Goudi (Γουδή, /el/ since 2006; formerly Γουδί /el/) is a suburb on the eastern part of Athens, Greece and on the foothills of Mount Hymettus.

==History==
The area's name derives from the 19th-century Goudis (Γουδής) family, who owned an estate there. Currently, there are three university hospitals (Laiko and two children's hospitals) and the main campuses for the Faculty of Medicine and the Faculty of Dentistry of the Athens University School of Health Sciences. The area's main square is St. Thomas' Square, with the church of St. Thomas in its middle.

An army barracks of the same name existed in Goudi, and the following events occurred there. The military movement of 1909 started by military officers in the barracks and later became known as the Goudi coup. A few years later, this is also where the Trial of the Six defendants were executed in 1922). The Goudi army barracks was decommissioned and turned into parkland and sports facilities, hosting the badminton and modern pentathlon venues for the 2004 Olympic Games.
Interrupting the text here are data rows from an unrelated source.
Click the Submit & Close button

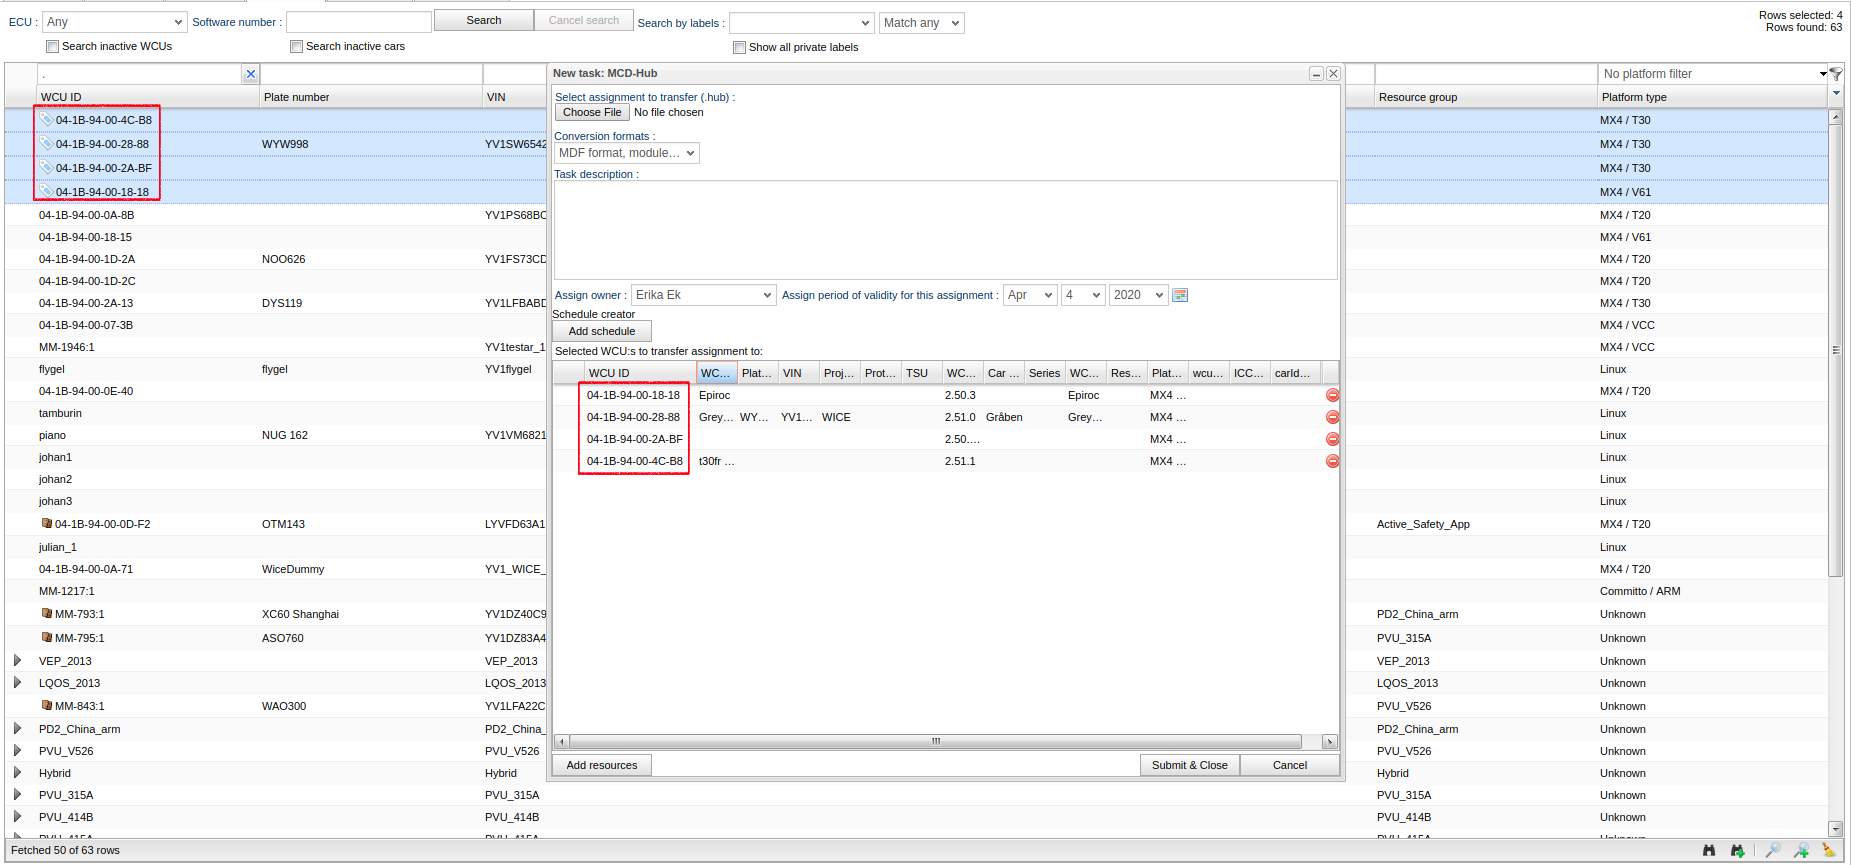pyautogui.click(x=1189, y=765)
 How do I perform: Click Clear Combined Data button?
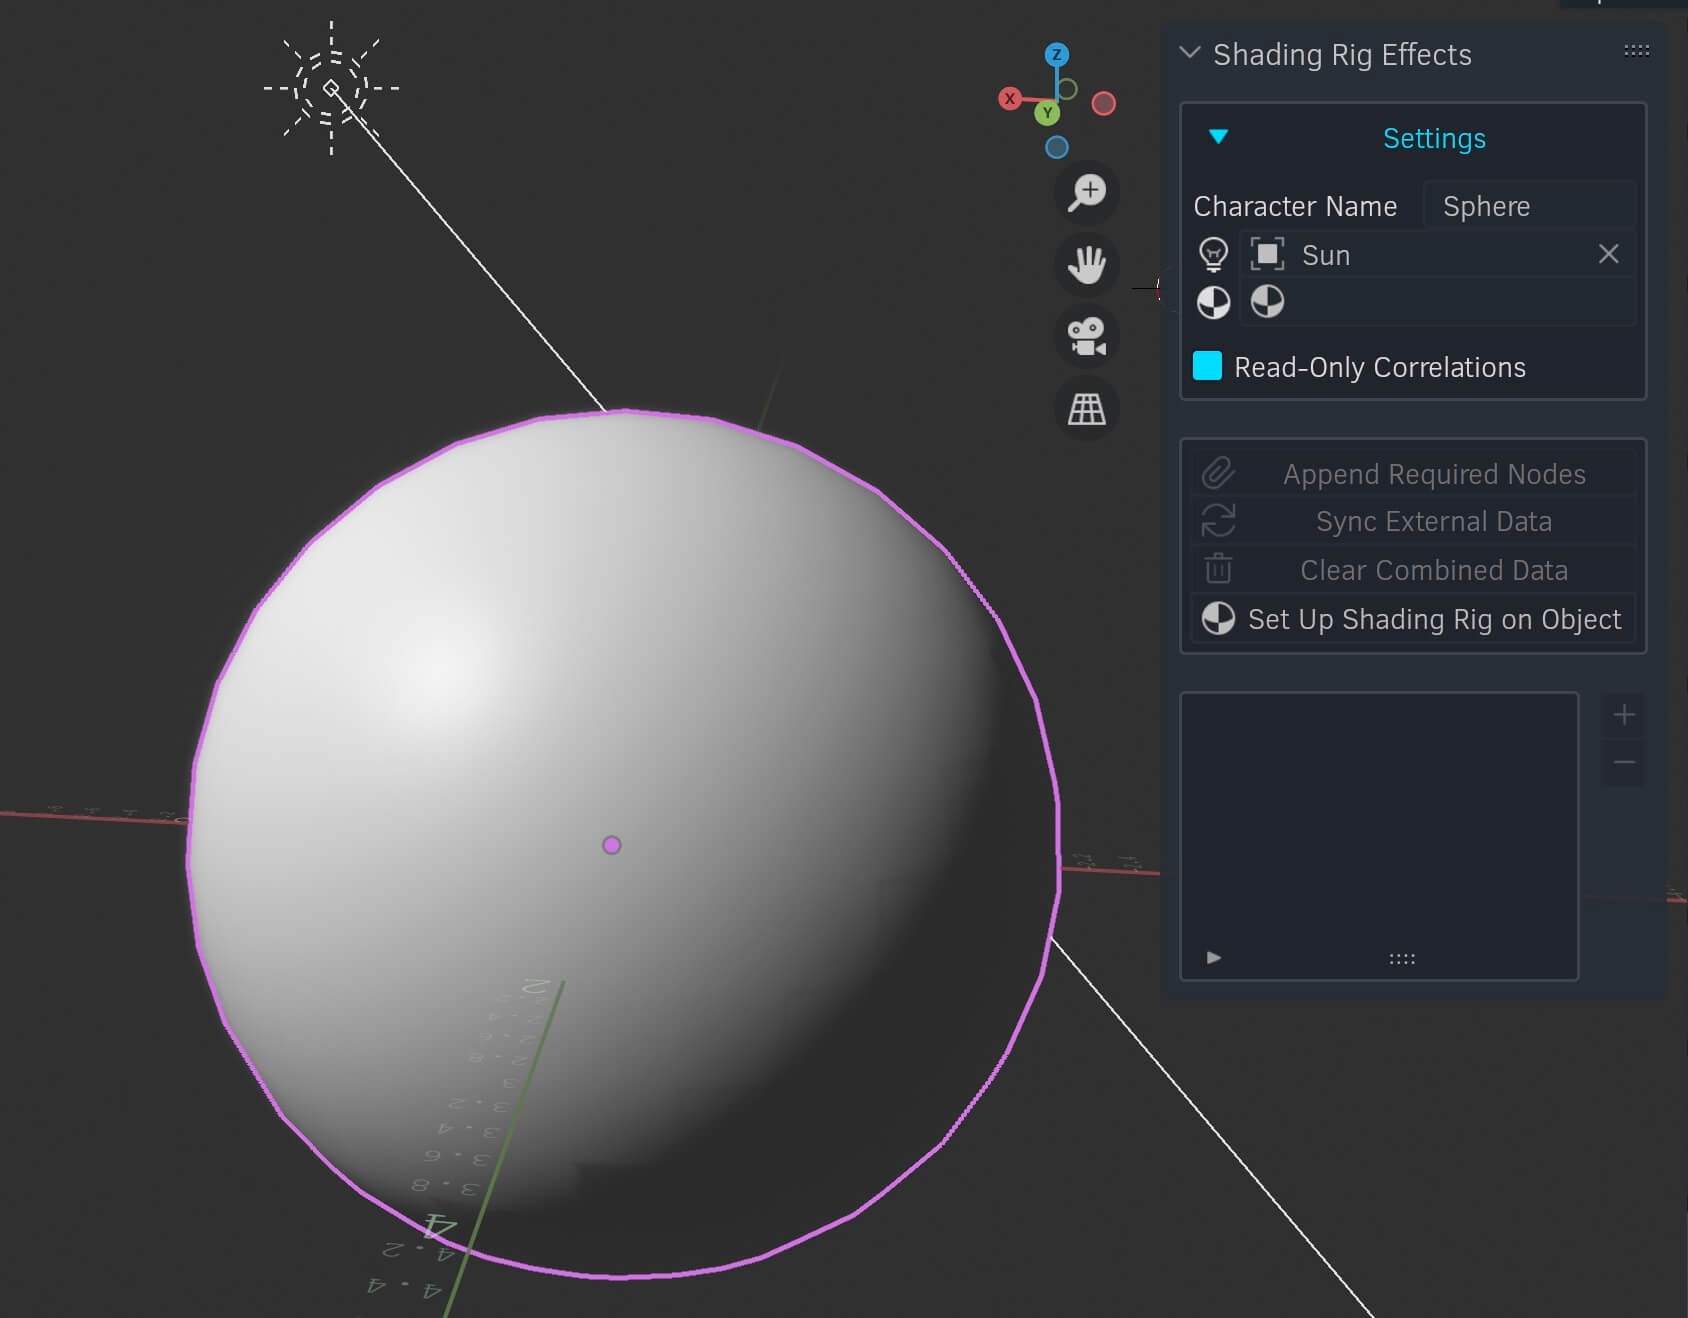[1413, 570]
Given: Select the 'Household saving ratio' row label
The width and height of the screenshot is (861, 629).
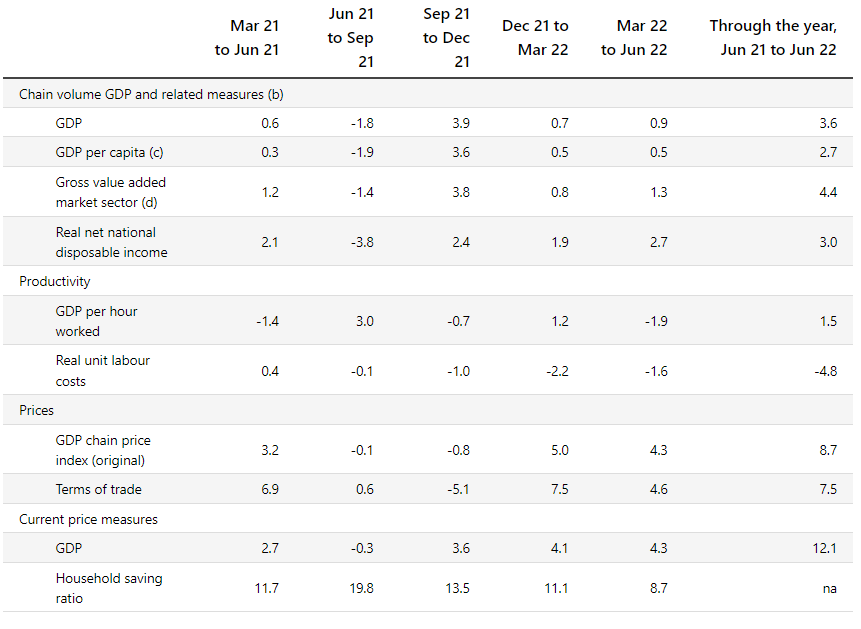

During 2012, 'Goudi' became a catchcry during some political extremist rallies in Greece, with protesters chanting it to express their hostility to mainstream politicians who they perceived as traitors to the country during the Euro area crisis, alleging that they deserved a similar fate as the Trial of the Six defendants.

==Name dispute==
The use of the name Γουδί, treated as if it were a neuter noun (rather than as a genitive of the surname Γουδή from which it derives) was widespread until translator Vasiliki Karagianni led a campaign to change to the correct use. Even during the years when the Goudi family were alive, popular opinion still led to its treating as a neuter noun, similar to other towns and cities whose name derived from surname such as Kapandriti, Tatoi and Galatsi.

Karagianni's campaign was ultimately successful and the city council of Athens approved the form change without objection in 2006. This led to a change in certain road signs and bus line names.